[PYTHON] I thought a little about TensorFlow's growing API

Intro

Finally, TensorFLow 1.0 was announced at the TensorFlow Dev Summit. There is talk of a test release of the Graph compiler XLA, but personally, I was wondering what the API (Application Programming Interface) configuration of TensorFlow would be.

(Excerpt from Google Developers Blog "Announcing TensorFlow 1.0".)

Higher-level API modules tf.layers, tf.metrics, and tf.losses - brought over from tf.contrib.learn after incorporating skflow and TF Slim

Recently, I was expecting version 1.0 to see how the High-level API, which had been showing a lot of trouble, would be organized, so I investigated the situation a little.

Early CNN model code

Previously, when dealing with the CNN (Convolutional Neural Network) model in a situation where there were not many High-level APIs, I prepared my own class and coded as follows.

#   my_lib_nn.py
#For example...  Convolution 2-D Layer
class Convolution2D(object):
    '''
      constructor's args:
          input     : input image (2D matrix)
          input_siz ; input image size
          in_ch     : number of incoming image channel
          out_ch    : number of outgoing image channel
          patch_siz : filter(patch) size
          weights   : (if input) (weights, bias)
    '''
    def __init__(self, input, input_siz, in_ch, out_ch, patch_siz, activation='relu'):
        self.input = input      
        self.rows = input_siz[0]
        self.cols = input_siz[1]
        self.in_ch = in_ch
        self.activation = activation
        
        wshape = [patch_siz[0], patch_siz[1], in_ch, out_ch]
                w_cv = tf.Variable(tf.truncated_normal(wshape, stddev=0.1), 
                            trainable=True)
        b_cv = tf.Variable(tf.constant(0.1, shape=[out_ch]), 
                            trainable=True)
        self.w = w_cv
        self.b = b_cv
        self.params = [self.w, self.b]
        
    def output(self):
        shape4D = [-1, self.rows, self.cols, self.in_ch]
        
        x_image = tf.reshape(self.input, shape4D)  # reshape to 4D tensor
        linout = tf.nn.conv2d(x_image, self.w, 
                  strides=[1, 1, 1, 1], padding='SAME') + self.b
        if self.activation == 'relu':
            self.output = tf.nn.relu(linout)
        elif self.activation == 'sigmoid':
            self.output = tf.sigmoid(linout)
        else:
            self.output = linout
        
        return self.output

The function of tf.nn.xxx () is used as a subcontracting library, but it is a method of creating and using a wrapper that makes it easy to use.
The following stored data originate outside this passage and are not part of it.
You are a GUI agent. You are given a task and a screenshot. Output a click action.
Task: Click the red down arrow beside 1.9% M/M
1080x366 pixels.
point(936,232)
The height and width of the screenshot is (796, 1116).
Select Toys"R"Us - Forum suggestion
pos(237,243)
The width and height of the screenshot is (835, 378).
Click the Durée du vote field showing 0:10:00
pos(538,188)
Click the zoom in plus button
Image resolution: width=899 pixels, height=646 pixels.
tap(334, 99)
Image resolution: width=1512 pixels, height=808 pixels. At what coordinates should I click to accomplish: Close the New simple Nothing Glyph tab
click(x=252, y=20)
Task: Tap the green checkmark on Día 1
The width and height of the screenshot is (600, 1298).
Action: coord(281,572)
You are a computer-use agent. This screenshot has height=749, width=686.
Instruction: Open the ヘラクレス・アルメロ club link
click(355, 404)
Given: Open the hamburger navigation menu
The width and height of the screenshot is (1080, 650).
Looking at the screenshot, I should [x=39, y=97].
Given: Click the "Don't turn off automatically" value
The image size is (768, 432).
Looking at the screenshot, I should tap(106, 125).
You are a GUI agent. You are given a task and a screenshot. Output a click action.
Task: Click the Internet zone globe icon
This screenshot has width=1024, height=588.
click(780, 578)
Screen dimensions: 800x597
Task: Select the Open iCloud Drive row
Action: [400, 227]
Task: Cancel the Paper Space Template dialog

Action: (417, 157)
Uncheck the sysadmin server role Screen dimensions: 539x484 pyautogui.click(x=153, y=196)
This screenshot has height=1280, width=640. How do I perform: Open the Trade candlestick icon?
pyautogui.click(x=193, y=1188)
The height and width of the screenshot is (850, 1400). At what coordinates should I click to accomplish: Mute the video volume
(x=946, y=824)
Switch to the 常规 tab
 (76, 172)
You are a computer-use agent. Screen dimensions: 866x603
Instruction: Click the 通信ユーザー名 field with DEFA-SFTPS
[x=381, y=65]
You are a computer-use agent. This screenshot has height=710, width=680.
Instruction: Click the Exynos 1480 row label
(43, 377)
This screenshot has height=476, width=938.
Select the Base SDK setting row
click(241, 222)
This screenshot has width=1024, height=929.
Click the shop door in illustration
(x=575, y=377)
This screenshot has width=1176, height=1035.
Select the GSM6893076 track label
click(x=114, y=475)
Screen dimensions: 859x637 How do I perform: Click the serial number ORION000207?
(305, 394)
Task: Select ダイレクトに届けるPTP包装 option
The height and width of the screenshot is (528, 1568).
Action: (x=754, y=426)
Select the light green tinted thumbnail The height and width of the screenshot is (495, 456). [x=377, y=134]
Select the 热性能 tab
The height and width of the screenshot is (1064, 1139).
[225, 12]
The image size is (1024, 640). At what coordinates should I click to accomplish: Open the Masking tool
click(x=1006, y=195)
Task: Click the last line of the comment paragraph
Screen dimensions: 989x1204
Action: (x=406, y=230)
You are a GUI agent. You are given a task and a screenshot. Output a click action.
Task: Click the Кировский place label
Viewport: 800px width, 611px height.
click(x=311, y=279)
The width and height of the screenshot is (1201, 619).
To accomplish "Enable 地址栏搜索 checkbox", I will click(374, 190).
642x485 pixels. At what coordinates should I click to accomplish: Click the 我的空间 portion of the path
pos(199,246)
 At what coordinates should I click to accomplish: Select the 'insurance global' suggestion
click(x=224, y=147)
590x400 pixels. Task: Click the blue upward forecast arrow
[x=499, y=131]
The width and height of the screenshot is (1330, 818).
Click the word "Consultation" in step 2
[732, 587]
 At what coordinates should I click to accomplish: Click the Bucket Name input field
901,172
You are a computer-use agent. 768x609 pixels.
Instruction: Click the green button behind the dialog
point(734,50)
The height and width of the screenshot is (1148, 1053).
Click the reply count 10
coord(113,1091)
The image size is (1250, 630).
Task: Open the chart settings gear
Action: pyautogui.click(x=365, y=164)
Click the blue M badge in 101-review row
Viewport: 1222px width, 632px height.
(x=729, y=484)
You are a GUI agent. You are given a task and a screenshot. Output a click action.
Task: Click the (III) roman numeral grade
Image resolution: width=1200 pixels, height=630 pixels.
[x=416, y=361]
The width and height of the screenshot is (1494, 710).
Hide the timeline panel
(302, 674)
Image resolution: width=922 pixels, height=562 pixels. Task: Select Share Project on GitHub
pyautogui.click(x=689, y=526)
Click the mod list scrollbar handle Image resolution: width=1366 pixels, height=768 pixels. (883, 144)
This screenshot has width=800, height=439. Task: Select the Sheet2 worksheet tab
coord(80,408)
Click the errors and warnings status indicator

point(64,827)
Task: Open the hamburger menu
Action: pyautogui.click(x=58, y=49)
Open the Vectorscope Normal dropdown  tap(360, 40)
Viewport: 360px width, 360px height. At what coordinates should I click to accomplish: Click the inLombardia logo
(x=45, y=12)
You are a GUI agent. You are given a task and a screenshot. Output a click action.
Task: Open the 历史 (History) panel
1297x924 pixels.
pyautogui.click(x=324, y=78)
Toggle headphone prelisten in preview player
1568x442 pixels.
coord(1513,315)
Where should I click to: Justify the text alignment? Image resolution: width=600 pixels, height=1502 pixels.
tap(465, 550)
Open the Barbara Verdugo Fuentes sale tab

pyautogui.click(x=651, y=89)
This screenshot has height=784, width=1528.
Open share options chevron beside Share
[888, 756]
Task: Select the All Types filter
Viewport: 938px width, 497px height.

It's easy to customize your own library, but you have to do the detailed maintenance yourself because of that. (It's not a big library, but ...)

After I knew ** Keras **, I chose "Should I use Keras?", But in consideration of familiarity, ease of detailed debugging, and flexibility, there were many coding styles that used the TensorFlow library directly.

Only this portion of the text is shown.